Have we? In light of the "Invariance of Domain" theorem, it turns out to be true, but I don't think
we showed any such thing. If you look at my previous post, we have f(U) which is contained in B, and contains b as an element. We also know that f(U) is homeomorphic to
Rn. So we know that f(U) is homeomorphic to the open ball. But we haven't proved that the open ball is not homeomorphic to, say, the open ball plus a single boundary point (e.g. the open ball of radius 1 centered at 0, together with the point (1, 0, 0)). If this is the case, then maybe f(U) is like this ball + point, and b is this boundary point, so although f(U) contains b, f(U) contains no open ball which contains b. This goes back to my question of whether the ball is homeomorphic to something strictly contained between the ball and its closure.
What we've shown above is that every point in B has an open neighborhood in B homeomorphic to an open ball.
I don't think we have.
Dropping the b dependence, consider the restriction iU:U->i(U). This is one-to-one, onto, and continuous. If it's open we're done, but i is not open, in general. It seems clear that this must be a homeomorphism, but I can't find this last piece.
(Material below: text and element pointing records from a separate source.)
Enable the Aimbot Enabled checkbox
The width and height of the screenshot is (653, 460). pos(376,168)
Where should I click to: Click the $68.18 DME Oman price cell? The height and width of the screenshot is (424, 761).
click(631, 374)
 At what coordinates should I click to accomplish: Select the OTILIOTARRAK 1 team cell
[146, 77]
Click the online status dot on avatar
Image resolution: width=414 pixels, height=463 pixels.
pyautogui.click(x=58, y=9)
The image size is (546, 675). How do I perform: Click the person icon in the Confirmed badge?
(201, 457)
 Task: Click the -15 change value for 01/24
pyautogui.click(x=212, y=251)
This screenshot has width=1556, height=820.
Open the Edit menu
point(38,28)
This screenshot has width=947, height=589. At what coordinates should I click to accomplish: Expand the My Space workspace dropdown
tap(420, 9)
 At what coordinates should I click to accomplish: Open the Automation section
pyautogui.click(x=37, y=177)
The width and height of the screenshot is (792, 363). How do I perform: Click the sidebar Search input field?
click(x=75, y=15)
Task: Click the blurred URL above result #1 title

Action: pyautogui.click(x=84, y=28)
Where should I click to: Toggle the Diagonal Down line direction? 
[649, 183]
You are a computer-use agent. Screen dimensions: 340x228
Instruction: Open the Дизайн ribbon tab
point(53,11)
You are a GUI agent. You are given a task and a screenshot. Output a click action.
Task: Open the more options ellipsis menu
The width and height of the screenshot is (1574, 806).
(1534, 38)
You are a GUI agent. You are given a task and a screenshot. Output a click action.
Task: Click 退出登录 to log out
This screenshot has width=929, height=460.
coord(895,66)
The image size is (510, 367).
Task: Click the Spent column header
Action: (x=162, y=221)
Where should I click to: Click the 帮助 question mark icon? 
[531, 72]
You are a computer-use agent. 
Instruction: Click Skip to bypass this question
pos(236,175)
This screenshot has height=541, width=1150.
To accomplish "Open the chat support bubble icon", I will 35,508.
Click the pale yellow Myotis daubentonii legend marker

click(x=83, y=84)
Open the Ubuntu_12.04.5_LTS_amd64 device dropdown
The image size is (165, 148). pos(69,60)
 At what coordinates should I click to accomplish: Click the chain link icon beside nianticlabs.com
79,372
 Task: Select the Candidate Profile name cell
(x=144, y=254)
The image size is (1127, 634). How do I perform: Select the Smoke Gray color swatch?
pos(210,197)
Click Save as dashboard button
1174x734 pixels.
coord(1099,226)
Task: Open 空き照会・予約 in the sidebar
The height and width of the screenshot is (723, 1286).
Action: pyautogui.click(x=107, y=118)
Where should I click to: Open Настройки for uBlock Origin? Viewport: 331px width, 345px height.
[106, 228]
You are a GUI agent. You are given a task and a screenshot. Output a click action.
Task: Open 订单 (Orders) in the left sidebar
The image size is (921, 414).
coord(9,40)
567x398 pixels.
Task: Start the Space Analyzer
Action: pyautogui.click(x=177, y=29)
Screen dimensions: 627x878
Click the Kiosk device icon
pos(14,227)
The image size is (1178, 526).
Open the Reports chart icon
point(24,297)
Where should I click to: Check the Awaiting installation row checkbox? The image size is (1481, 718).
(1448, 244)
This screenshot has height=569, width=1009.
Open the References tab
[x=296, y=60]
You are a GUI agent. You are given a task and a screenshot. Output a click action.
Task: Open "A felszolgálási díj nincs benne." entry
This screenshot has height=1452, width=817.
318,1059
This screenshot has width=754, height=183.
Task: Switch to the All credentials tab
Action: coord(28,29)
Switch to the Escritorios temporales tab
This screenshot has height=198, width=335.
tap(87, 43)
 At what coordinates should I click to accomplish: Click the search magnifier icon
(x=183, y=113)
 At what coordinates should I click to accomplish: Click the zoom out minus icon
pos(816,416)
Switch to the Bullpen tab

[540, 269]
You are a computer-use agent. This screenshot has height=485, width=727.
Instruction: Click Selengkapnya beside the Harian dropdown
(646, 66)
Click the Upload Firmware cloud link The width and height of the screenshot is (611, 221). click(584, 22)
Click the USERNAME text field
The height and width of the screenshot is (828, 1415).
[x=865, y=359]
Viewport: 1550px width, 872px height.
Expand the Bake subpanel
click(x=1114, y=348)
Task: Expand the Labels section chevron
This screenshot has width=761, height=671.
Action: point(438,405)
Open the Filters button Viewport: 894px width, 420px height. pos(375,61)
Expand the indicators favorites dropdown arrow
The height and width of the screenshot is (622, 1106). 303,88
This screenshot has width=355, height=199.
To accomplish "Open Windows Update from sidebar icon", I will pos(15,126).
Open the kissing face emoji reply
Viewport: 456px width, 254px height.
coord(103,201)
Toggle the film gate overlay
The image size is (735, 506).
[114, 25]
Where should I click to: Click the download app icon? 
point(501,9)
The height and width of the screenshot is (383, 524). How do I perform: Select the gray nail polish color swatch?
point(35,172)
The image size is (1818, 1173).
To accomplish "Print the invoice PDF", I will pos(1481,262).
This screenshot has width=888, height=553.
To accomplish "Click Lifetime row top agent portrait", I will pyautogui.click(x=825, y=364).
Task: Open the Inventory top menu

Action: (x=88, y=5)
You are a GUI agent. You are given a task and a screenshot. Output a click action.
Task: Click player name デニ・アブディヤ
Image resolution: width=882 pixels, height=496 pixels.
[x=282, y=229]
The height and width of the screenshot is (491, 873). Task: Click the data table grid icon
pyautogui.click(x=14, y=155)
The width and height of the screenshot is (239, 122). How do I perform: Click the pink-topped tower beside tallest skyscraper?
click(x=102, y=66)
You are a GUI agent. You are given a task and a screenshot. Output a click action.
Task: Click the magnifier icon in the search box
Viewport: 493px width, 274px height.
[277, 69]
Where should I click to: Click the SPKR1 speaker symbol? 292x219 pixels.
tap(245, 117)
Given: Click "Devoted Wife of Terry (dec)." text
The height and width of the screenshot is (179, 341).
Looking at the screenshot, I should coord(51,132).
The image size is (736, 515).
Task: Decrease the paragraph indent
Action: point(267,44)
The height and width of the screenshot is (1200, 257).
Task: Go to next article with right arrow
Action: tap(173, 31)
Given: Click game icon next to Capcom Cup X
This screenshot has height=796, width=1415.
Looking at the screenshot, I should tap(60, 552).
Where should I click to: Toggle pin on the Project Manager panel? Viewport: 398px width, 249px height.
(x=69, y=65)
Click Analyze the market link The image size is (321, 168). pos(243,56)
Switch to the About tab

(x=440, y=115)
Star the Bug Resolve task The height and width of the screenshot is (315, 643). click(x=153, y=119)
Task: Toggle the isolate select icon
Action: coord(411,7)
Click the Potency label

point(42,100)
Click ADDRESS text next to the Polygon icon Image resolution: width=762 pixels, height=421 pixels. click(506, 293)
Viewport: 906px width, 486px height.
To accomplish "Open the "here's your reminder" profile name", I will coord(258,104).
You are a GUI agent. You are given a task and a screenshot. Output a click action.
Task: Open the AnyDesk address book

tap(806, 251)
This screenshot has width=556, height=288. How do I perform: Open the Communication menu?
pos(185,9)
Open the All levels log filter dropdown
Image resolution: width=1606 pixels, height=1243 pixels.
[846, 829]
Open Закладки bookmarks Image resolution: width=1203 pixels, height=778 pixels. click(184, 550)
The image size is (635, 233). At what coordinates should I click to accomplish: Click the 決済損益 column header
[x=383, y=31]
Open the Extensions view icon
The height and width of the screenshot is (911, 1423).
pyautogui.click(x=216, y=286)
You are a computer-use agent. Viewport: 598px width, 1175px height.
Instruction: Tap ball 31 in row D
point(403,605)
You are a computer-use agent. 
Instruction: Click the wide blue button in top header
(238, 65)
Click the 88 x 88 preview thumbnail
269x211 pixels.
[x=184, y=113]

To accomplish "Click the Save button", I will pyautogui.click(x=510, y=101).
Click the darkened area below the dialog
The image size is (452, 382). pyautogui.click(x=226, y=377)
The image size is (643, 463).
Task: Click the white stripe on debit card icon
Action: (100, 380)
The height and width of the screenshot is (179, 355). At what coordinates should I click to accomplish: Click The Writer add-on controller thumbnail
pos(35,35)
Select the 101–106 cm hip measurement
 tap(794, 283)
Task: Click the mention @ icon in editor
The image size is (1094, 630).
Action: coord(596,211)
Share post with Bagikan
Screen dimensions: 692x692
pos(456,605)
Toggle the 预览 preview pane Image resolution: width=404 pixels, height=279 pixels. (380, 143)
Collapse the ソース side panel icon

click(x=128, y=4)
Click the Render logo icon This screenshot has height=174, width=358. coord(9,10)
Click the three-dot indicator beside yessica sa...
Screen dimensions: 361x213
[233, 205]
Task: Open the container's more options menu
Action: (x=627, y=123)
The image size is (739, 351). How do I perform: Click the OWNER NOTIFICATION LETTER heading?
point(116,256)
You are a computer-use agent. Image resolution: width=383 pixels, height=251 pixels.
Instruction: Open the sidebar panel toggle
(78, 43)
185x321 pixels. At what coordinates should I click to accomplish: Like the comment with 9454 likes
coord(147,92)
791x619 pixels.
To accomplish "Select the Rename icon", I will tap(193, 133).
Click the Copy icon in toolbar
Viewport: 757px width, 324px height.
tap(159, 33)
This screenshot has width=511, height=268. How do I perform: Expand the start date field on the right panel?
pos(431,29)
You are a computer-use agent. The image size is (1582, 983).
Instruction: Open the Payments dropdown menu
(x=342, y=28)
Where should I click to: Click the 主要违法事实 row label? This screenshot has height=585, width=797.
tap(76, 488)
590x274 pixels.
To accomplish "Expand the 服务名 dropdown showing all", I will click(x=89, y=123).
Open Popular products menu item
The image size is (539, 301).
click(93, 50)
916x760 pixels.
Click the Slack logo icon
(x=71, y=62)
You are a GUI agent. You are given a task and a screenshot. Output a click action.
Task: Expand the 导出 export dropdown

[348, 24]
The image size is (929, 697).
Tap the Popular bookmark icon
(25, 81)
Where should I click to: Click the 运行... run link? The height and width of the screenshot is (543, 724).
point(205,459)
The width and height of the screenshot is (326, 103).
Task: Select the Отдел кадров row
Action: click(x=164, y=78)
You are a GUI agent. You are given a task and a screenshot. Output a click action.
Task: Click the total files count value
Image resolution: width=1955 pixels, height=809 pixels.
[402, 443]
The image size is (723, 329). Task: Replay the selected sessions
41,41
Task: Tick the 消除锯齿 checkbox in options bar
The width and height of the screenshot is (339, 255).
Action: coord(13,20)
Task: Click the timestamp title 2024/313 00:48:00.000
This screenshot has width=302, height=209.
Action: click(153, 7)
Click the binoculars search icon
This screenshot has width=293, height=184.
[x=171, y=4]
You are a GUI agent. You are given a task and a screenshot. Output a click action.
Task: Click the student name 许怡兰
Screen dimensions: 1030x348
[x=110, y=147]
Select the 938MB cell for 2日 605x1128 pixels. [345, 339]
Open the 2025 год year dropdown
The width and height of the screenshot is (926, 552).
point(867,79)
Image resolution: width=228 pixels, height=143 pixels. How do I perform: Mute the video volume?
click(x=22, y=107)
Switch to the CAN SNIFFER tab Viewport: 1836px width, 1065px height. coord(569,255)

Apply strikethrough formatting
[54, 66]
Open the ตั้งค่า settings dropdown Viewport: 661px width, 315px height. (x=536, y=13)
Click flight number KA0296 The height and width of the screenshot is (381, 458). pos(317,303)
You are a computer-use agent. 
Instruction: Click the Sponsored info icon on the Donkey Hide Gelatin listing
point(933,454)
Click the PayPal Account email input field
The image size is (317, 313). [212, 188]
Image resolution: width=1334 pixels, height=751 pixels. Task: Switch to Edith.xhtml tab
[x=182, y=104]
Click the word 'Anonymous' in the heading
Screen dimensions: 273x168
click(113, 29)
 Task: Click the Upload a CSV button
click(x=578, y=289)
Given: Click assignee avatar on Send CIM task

i(U) is, of course, open in itself. I think you mean i
U : U ->
Rn. In fact, we don't need to think of i as being restricted to U, we can just look at the inclusion map of U. Better yet, we can just look at U. It's already in
Rn, I don't think we gain anything by adding all these middlemen. By the way, the inclusion map you're looking at would just be identity, wouldn't it? It's trivially homeomorphic. This tells us nothing about the openness of U as a subset of
Rn.
Anyways, thanks
hypermorphism, I think that theorem is all we needed.